This discussion has been locked.
You can no longer post new replies to this discussion. If you have a question you can start a new discussion

Random websites stop loading - DNS ??

I've been fighting an issue for months where random websites stop loading with  ERR_CONNECTION_ABORTED or ERR_CONNECTION_RESET

When this occurs, all other sites function fine.

I've turned off almost every feature on the UTM9 without resolution.

My UTM 9 Version is 9.4.10-6

My Memory utilization is averaging 42.06%

My CPU averages 1.19%

I've turned off Intrusion Prevention and Web Filtering 

I've followed the DNS Best Practices guide here:

https://community.sophos.com/products/unified-threat-management/f/management-networking-logging-and-reporting/32566/solved-dns-best-practice

I can open nslookup and lookup the sites just fine. 

I have even enabled ECN support

I have the same condition on every computer on my network when it occurs. 

I have pointed my machine directly to Google's DNS and OpenDNS without resolution

The only evidence I've found in the logs are the entries below and these are the.

DNS Proxy Log:

/var/log/named.log:2017:02:14-20:13:54 firewall named[4333]: network unreachable resolving 'www.linkedin.com/A/IN': 8.8.4.4#53
/var/log/named.log:2017:02:14-20:13:54 firewall named[4333]: network unreachable resolving 'www.linkedin.com/A/IN': 202.12.27.33#53
/var/log/named.log:2017:02:14-20:13:54 firewall named[4333]: network unreachable resolving 'www.linkedin.com/A/IN': 199.7.83.42#53
/var/log/named.log:2017:02:14-20:13:54 firewall named[4333]: network unreachable resolving 'www.linkedin.com/A/IN': 199.7.91.13#53
/var/log/named.log:2017:02:14-20:13:54 firewall named[4333]: network unreachable resolving 'www.linkedin.com/A/IN': 193.0.14.129#53
/var/log/named.log:2017:02:14-20:13:54 firewall named[4333]: network unreachable resolving 'www.linkedin.com/A/IN': 192.33.4.12#53

The only other error I have found is in the Kernel log which I don't think would affect this:

2017:02:14-20:13:52 firewall kernel: [197707.820310] e1000e 0000:00:19.0 eth2: Reset adapter unexpectedly

What else do I try to resolve this problem?
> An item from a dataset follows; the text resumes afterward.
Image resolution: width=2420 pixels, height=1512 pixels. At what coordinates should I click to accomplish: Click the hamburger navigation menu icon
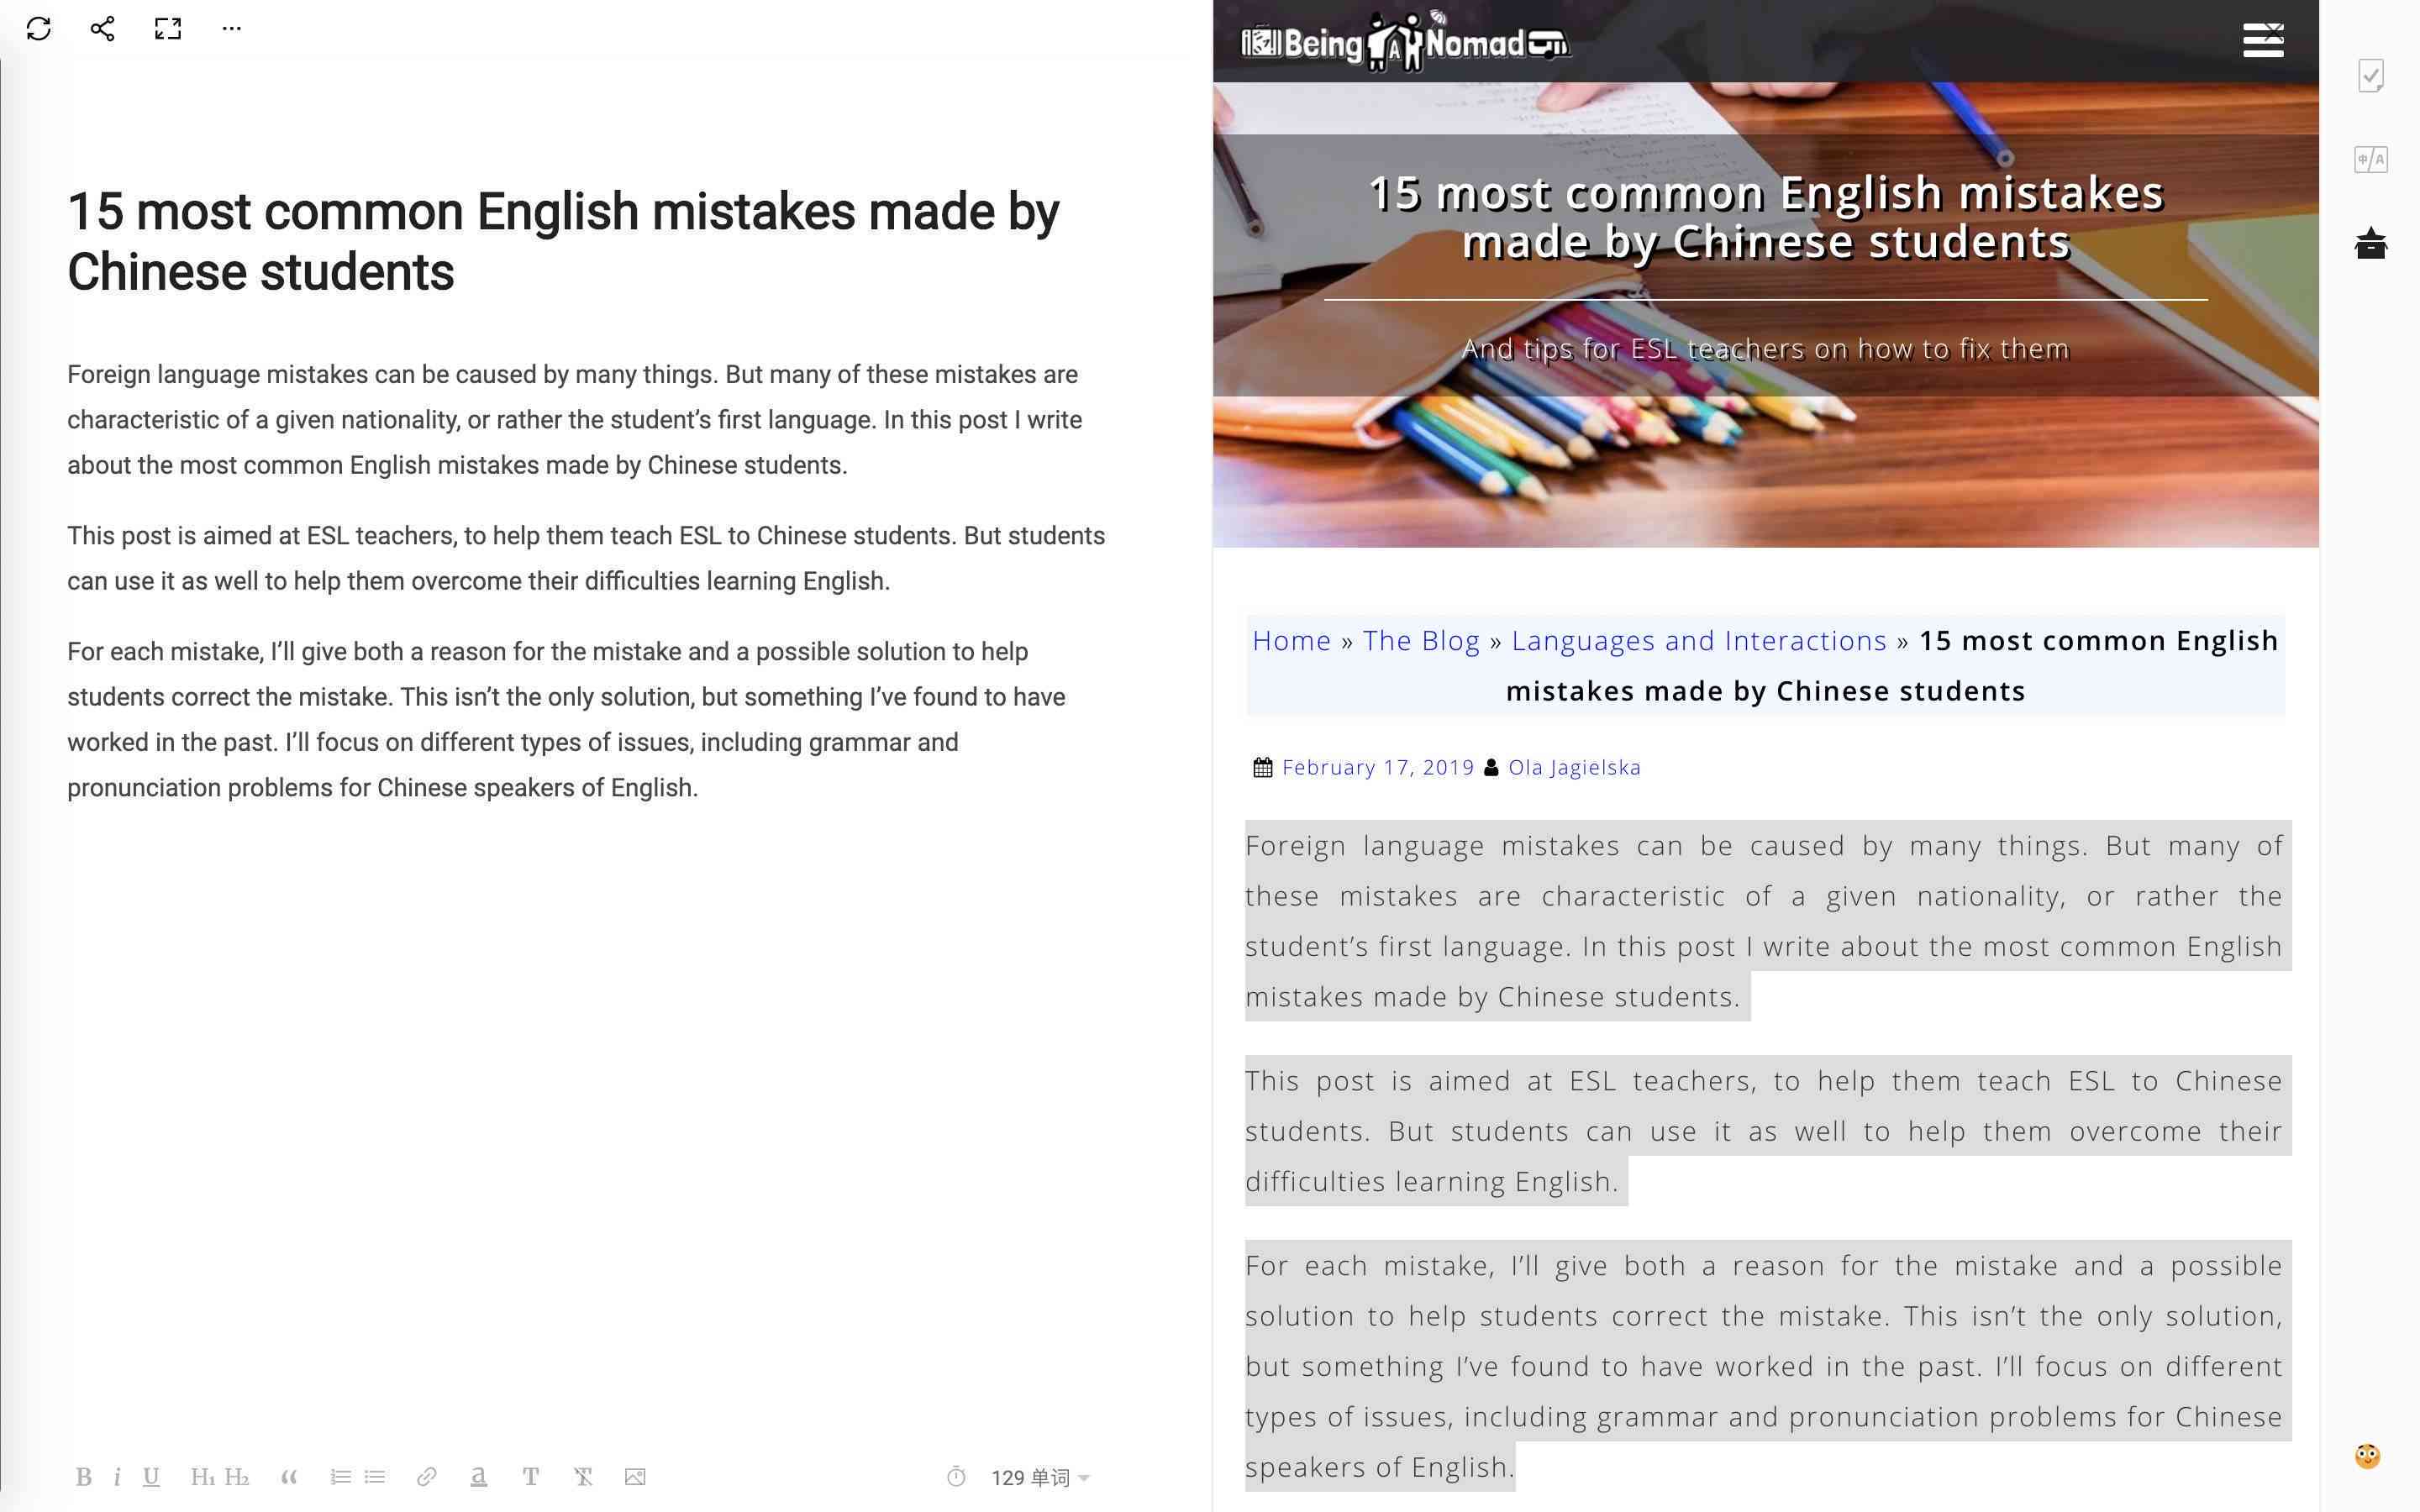click(x=2265, y=39)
I have attached my DNS Proxy Log. It looks strange.

Please advise.

Ed

 

UTM9DNS.txt



This thread was automatically locked due to age.
Parents
  • OK, Ed, a gut-level WAG...

    Delete the  OpenDNS/Google Availability Group in Forwarders from the DNS proxy [Apply], re-enter it [Apply] and, finally, flush the DNS cache.  Any luck with that?

    Cheers - Bob

     
    Sophos UTM Community Moderator
    Sophos Certified Architect - UTM
    Sophos Certified Engineer - XG
    Gold Solution Partner since 2005
    MediaSoft, Inc. USA
  • I have tried this and tried just running with only the checkbook for my ISP's DNS servers. I have flushed DNS in utm9, workstations, and my AD dns ssrvers. I've pointed my workstations directly to the UTM9 and/or Google without any difference

    Ed

  • The line in your log that disturbs me is:

    7:02:14-20:13:53 firewall named[4333]: no longer listening on 173.x.y.222#53

    If this is not a home license, you should get a ticket open with Support.

    Does anything look suspicious in the System messages log just before this?

    Cheers - Bob

     
    Sophos UTM Community Moderator
    Sophos Certified Architect - UTM
    Sophos Certified Engineer - XG
    Gold Solution Partner since 2005
    MediaSoft, Inc. USA
  • This is a home license.  What does [4333] mean in the line?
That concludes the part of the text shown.